The question is whether the Republican obstacles to full and timely implementation of Amendment 4 as originally intended constitutes as an example of democratic erosion. One of Bermeo’s modern forms of democratic backsliding is strategic election manipulation, which includes “hampering voter registration” in such a way that a particular group benefits from it [1]. The issue is that one cannot accuse Floridian Republicans of refusing to carry out the will of electorate without evidence of intent to obstruct the opposition’s voter base in order to maintain power. Despite the “studies [that] have shown disenfranchisement tends to take more votes from Democratic candidates,” executive director of The Sentencing Project, a sentencing reform group, Marc Mauer says “people speculate about the party affiliations [of the felons who will have their voting rights restored], but it’s not such a simple thing to gauge,” as he believes is evident in that voter support for the amendment was bipartisan.

The same source adds that “a third of the 1.4 million people affected are African-American…the largest percentage of disenfranchised felons is white,” although this number is deceptive in that it doesn’t take into account the smaller African-American population in Florida; in terms of proportion, the African-American portion of the felons expected to receive voting rights make up 20 percent of the entire African-American population in Florida.

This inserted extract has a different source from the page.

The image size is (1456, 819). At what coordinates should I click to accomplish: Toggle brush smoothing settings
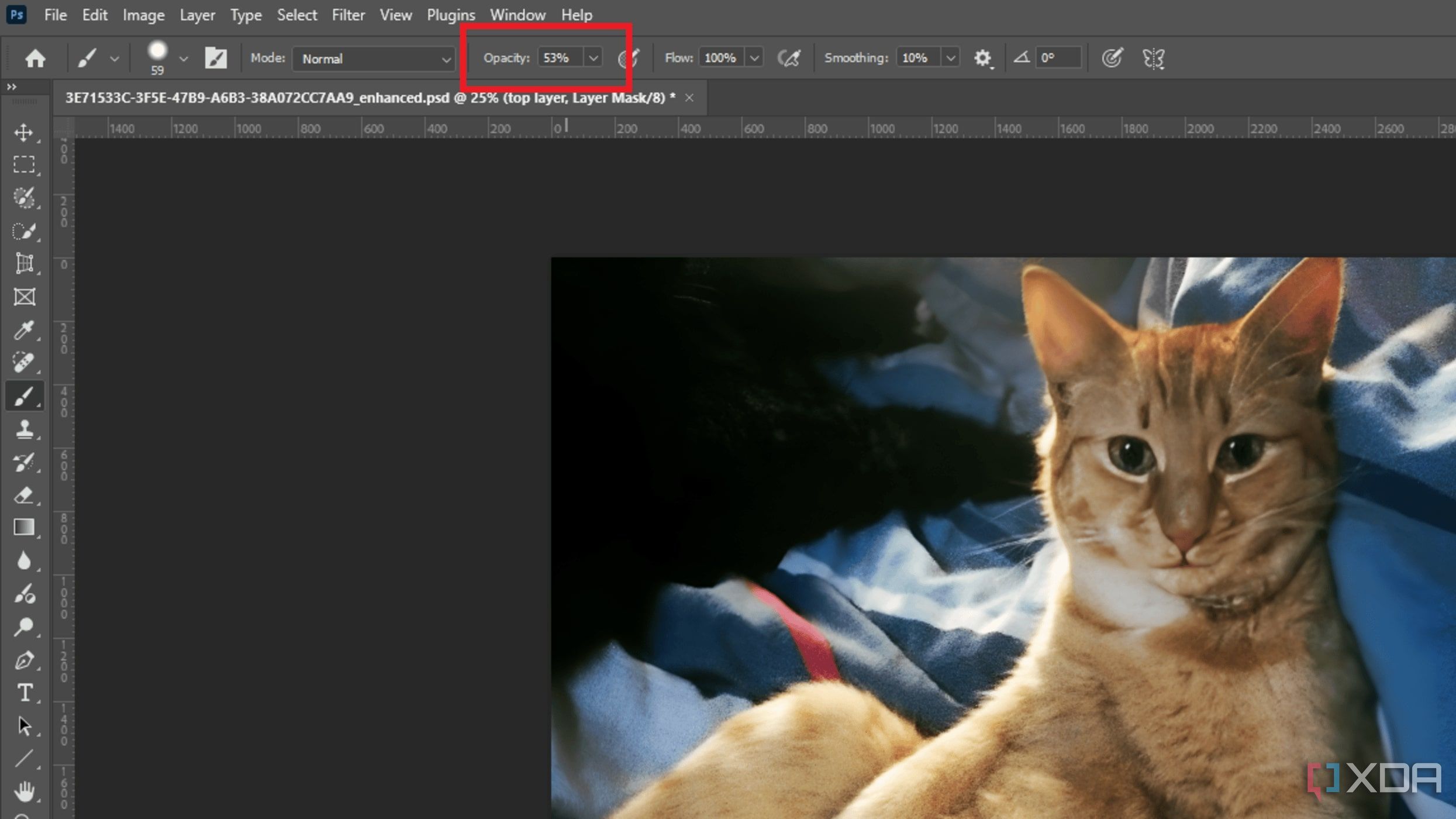(x=982, y=57)
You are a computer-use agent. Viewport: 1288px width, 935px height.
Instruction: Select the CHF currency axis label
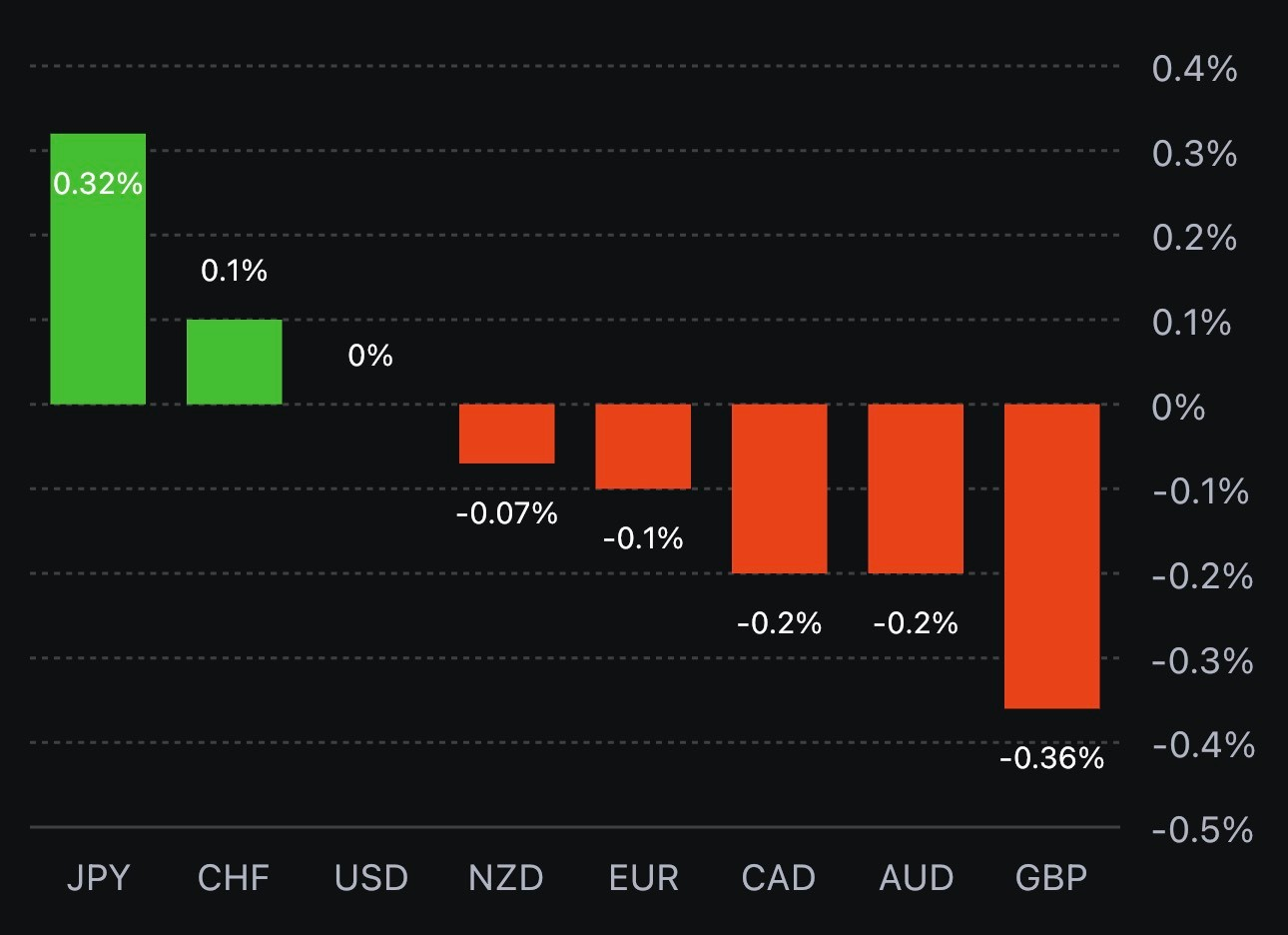click(x=234, y=878)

The resistance to the implementation of Amendment 4 is entirely legal and in itself has no inherent implication of intent to obstruct; even Republican Senator Jeff Brandes asserts that “this language needs to be clarified,” despite being a self-proclaimed supporter of the amendment. However, opposition to the amendment before its passage by major republican figures like Governor DeSantis and President Bill Galvano, as well as the fact that the Senate Judiciary Committee’s proposal was approved in a party-line vote, make it clear that a significant portion of Florida Republicans are not only opposed to the amendment as being self-implicating or due to its language, but to the amendment itself.

Furthermore, evidence of support of the amendment by Republican voters does not equate to evidence of the innocence of Republican lawmakers in seeking to restrict the scope of the amendment; if anything, the disjunction between the clear bipartisan support from voters and the reluctance to implement the amendment by lawmakers further suggests that the democracy of Florida has eroded to some extent. Not only is the Republican Party, through what Ginsburg and Huq call ‘partisan degradation,’ placing its “partisan interests above the interest in the regular and stable functioning of the federal [or, in this case, state] government,” but also above the expressed interest of the Floridian electorate [2].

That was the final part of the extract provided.